** TASK TO COMPLETE **
Copy out everything from the line containing "This screenshot has width=192, height=156." down to the last of the entries below, and leave the pictures out of your copy.

*** EXTRACTED DATA ***

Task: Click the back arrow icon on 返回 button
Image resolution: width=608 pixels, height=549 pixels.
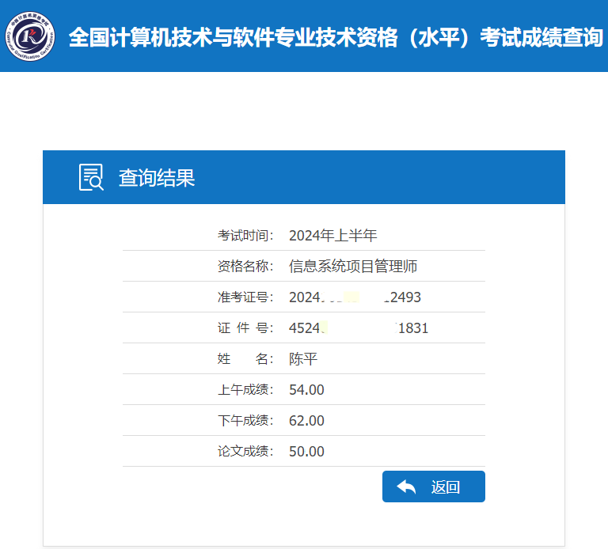Action: (x=406, y=487)
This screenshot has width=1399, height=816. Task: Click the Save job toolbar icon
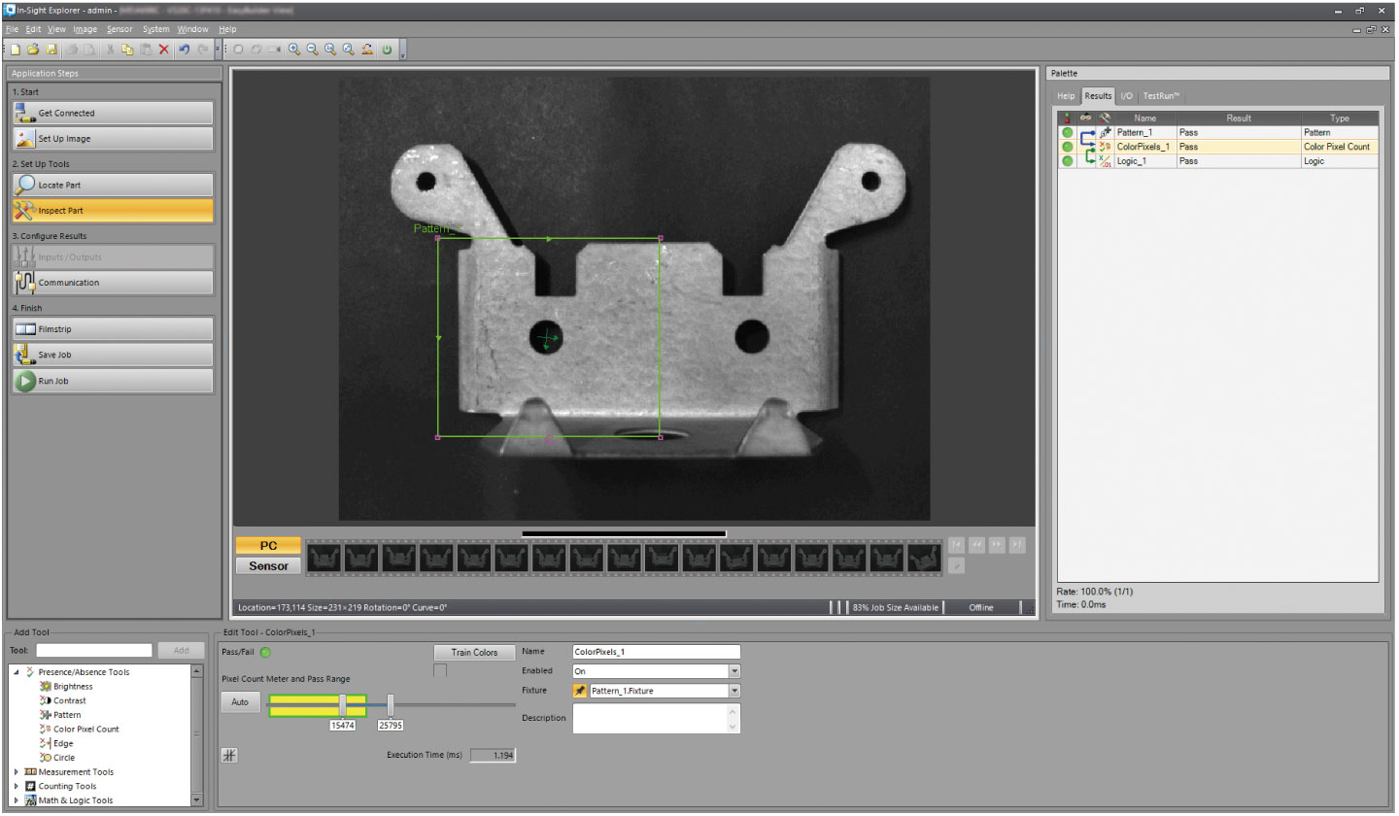click(x=51, y=49)
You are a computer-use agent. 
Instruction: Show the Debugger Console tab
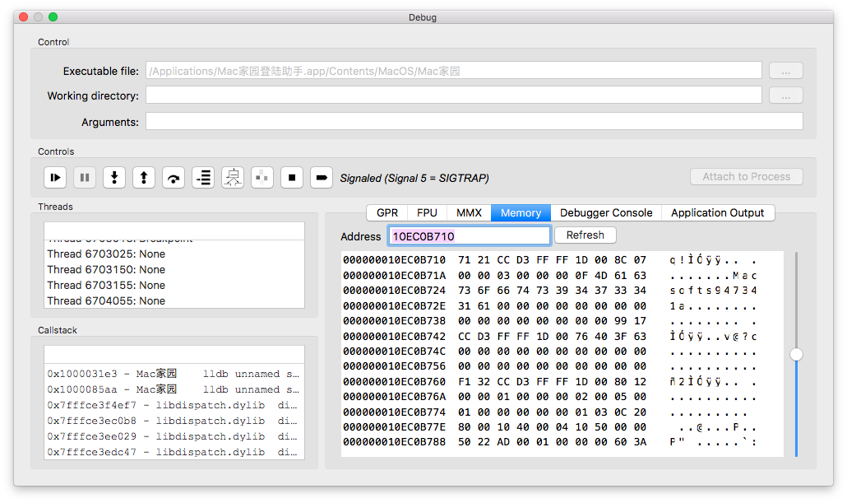click(x=606, y=212)
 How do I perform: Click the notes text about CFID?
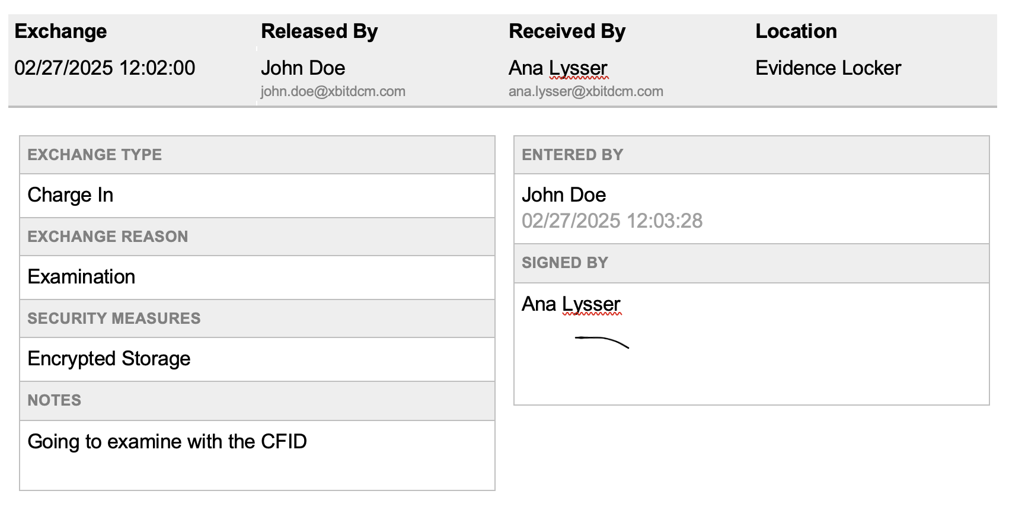(167, 441)
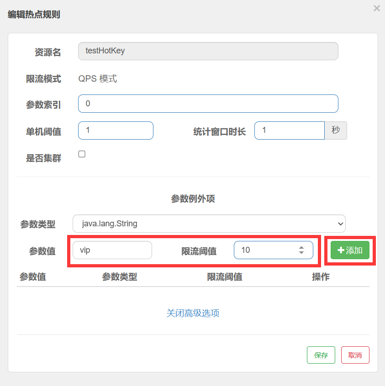Viewport: 385px width, 386px height.
Task: Focus the 参数索引 input field
Action: coord(208,104)
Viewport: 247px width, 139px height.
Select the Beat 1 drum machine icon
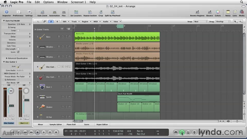pos(42,87)
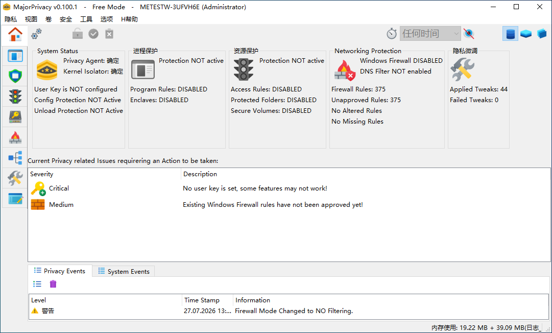Select the Medium firewall rules issue row
The image size is (552, 333).
tap(289, 204)
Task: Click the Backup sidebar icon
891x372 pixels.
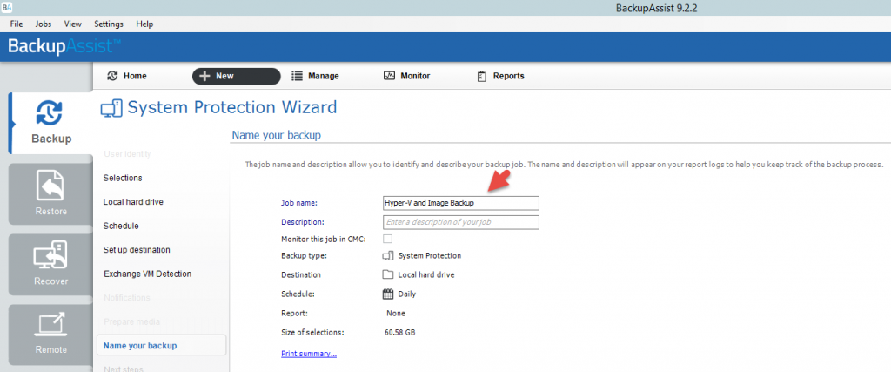Action: (x=51, y=121)
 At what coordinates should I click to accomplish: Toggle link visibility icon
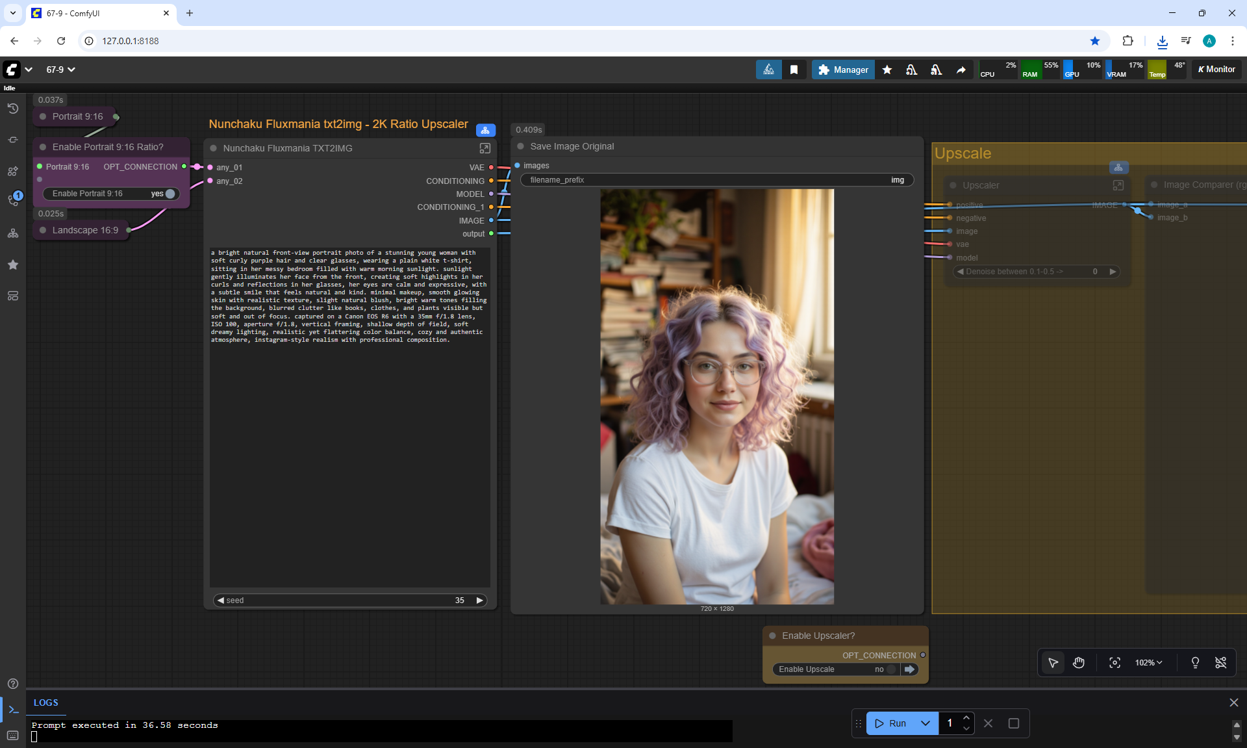point(1220,662)
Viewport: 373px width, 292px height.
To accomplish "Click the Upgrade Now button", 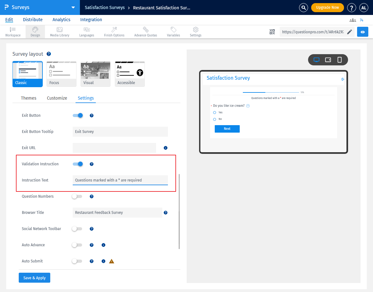I will click(x=327, y=7).
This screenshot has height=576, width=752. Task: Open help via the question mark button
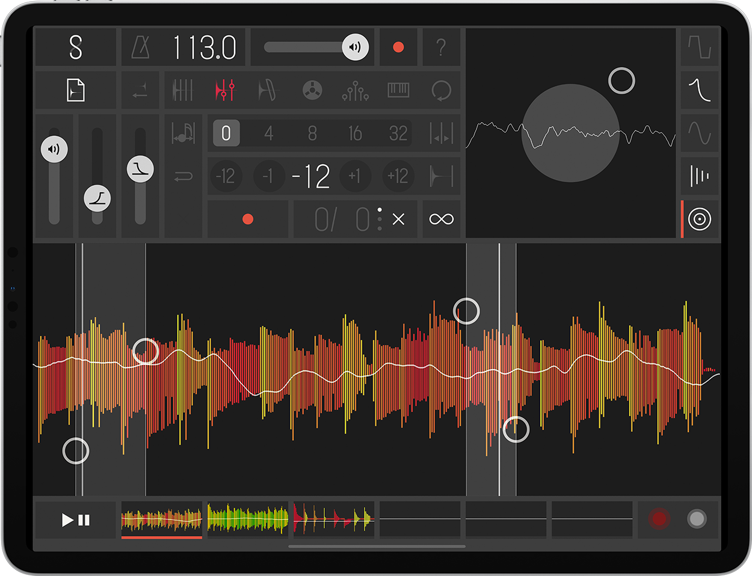(x=441, y=47)
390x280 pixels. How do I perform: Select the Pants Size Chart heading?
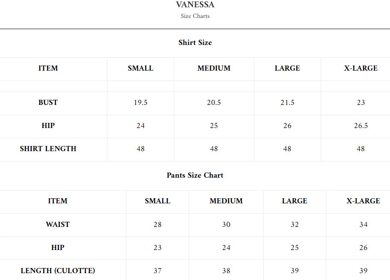[195, 175]
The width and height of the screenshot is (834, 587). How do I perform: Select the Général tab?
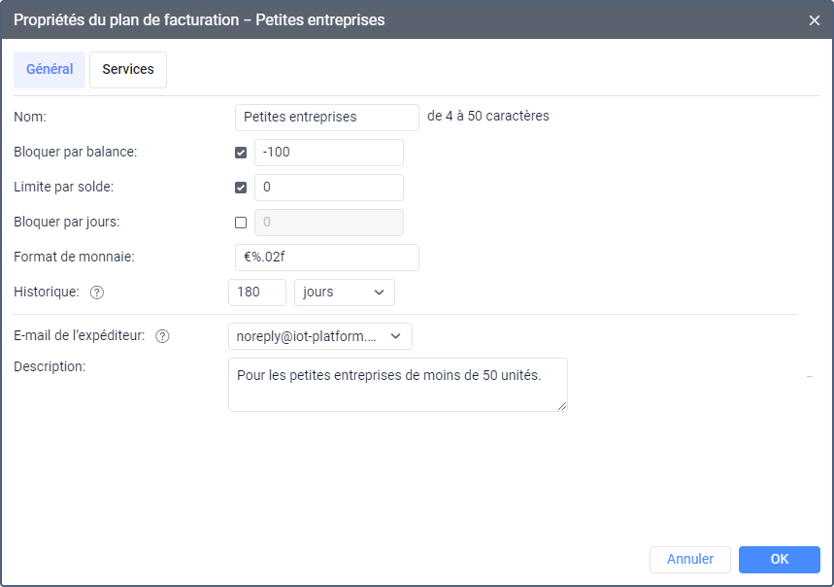coord(50,70)
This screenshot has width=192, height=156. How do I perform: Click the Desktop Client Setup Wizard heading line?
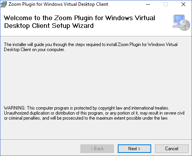pos(49,26)
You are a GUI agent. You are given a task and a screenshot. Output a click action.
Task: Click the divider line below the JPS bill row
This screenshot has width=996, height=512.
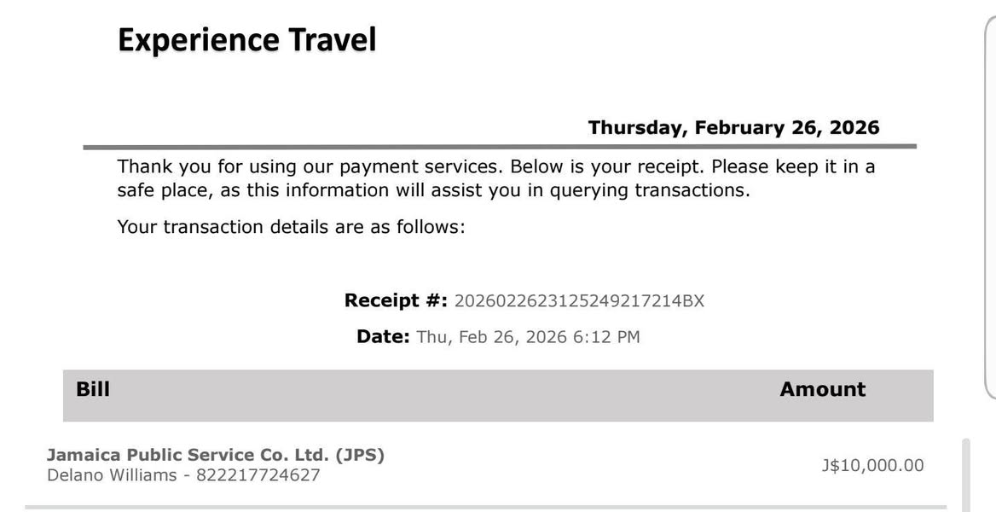pyautogui.click(x=486, y=508)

***

** THE COMPLETED TASK **
This screenshot has width=192, height=156. How do I perform: Click the Desktop Client Setup Wizard heading line?
pos(49,26)
You are a GUI agent. You are given a task and a screenshot. Output a click action.
Task: Click the divider line below the JPS bill row
This screenshot has width=996, height=512.
pyautogui.click(x=486, y=508)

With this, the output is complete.